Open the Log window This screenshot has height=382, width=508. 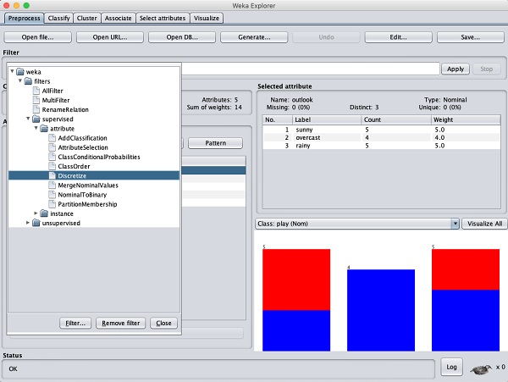451,367
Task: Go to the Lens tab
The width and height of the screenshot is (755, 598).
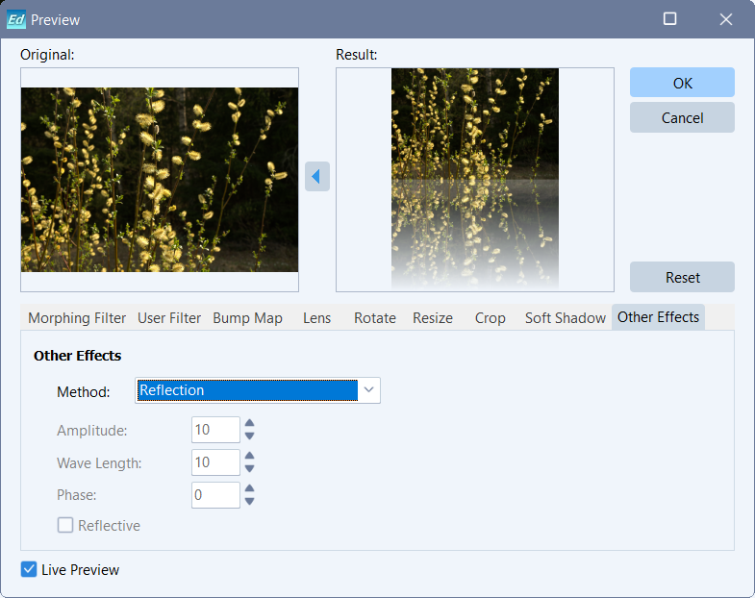Action: point(316,318)
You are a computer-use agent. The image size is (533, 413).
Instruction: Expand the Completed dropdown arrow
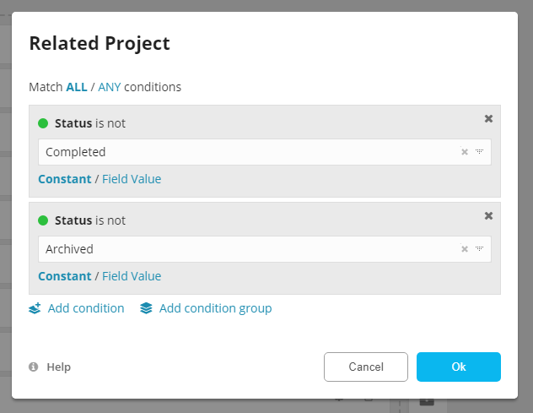pyautogui.click(x=479, y=153)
------------------------------------------------
▶ [Consegna]:
Riporta alla lettera la parte del materiale che si apre con la riga contenente "Task: Go to the Lens tab" e prosegue fino alla fine del materiale, estremi inclusi. Nella risposta ometti le immagini.

▶ [Risultato finale]:
Task: Go to the Lens tab
The width and height of the screenshot is (755, 598).
Action: point(316,318)
You are a computer-use agent. The image size is (533, 413).
Instruction: Expand the Completed dropdown arrow
pyautogui.click(x=479, y=153)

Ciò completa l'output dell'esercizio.